▶ **ABOUT THIS EXERCISE**:
Copy out each line featuring the string "Viewport" from the entries beneath.

▶ **EXTRACTED INFORMATION**:
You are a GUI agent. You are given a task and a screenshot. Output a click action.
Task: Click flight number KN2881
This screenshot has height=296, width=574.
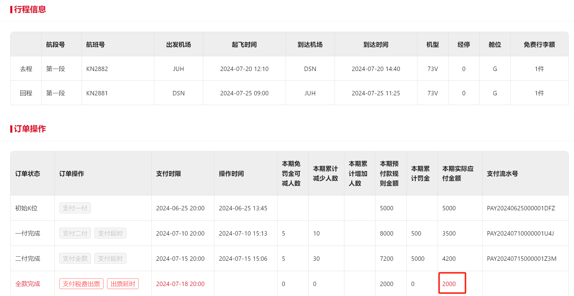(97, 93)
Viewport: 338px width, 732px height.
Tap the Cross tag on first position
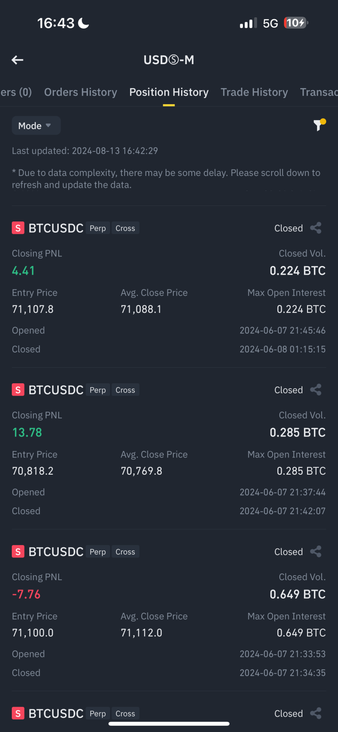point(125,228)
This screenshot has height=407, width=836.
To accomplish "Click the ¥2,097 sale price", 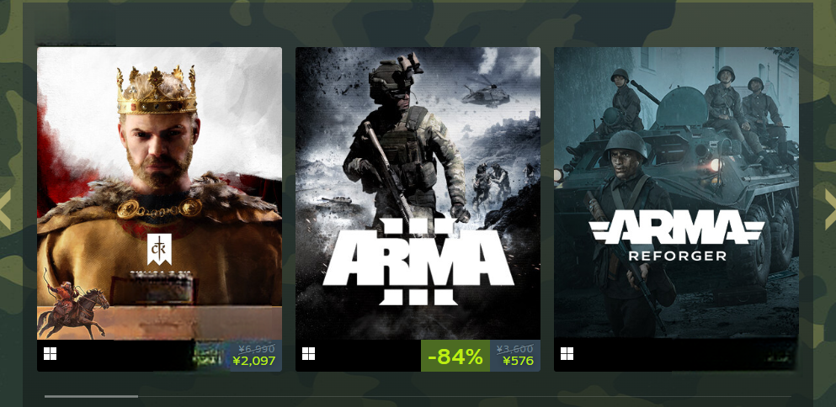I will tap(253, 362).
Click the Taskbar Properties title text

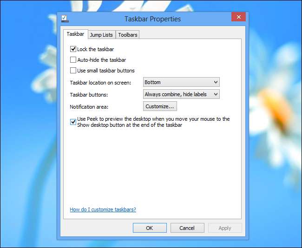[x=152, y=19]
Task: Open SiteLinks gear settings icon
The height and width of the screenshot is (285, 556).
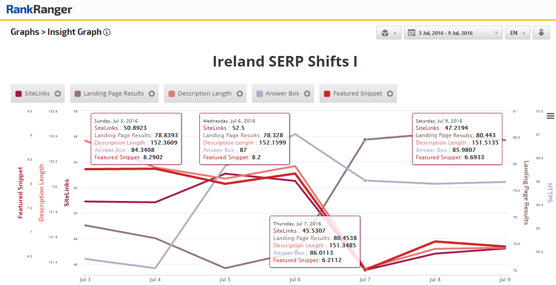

==

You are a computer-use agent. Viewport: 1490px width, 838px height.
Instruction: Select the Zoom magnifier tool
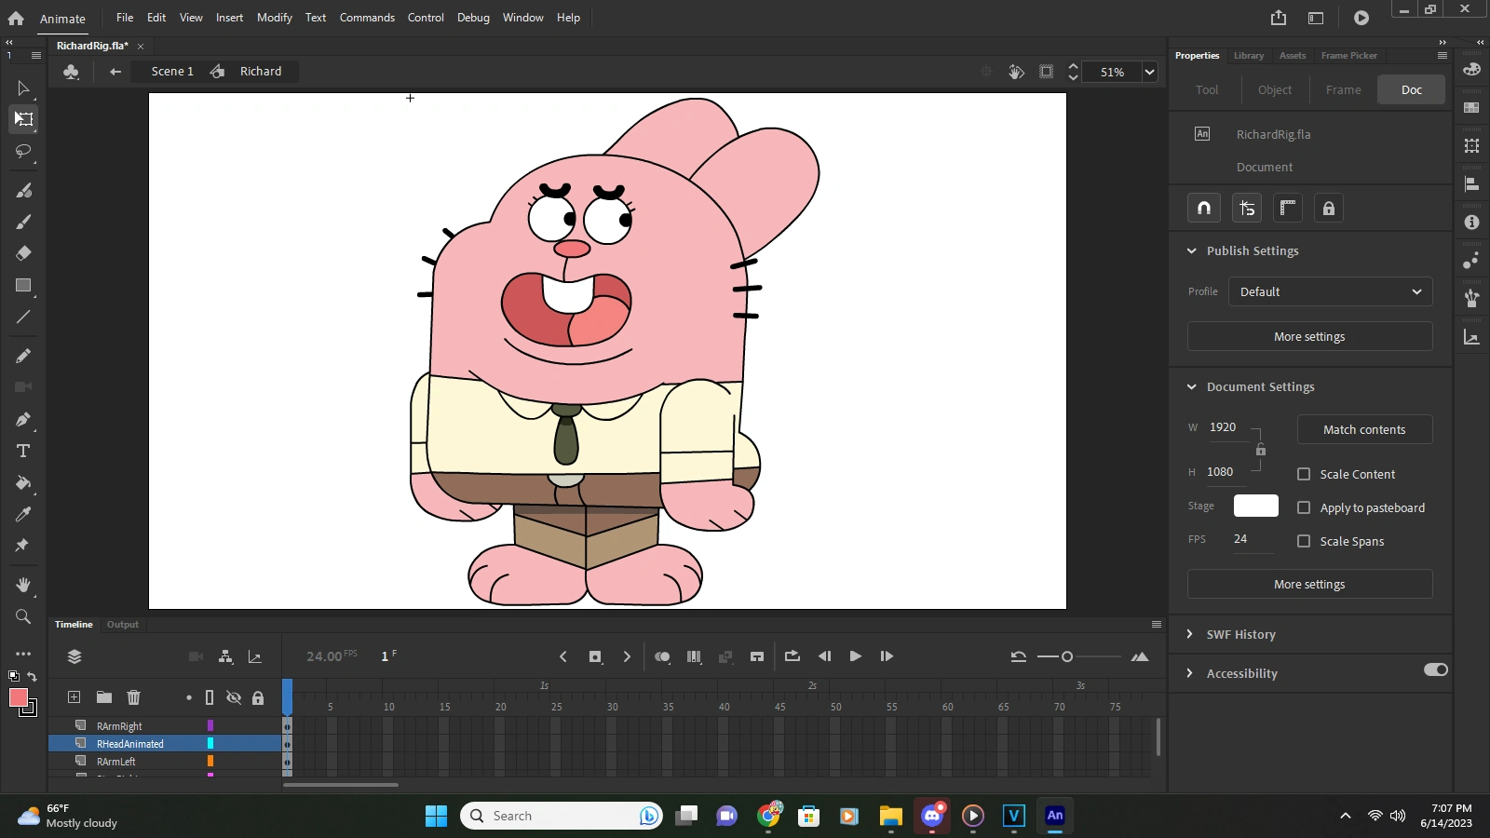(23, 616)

▶ **SOLUTION TO THIS PROBLEM**:
Viewport: 338px width, 732px height.
You are a computer-use agent. Viewport: 1490px width, 838px height.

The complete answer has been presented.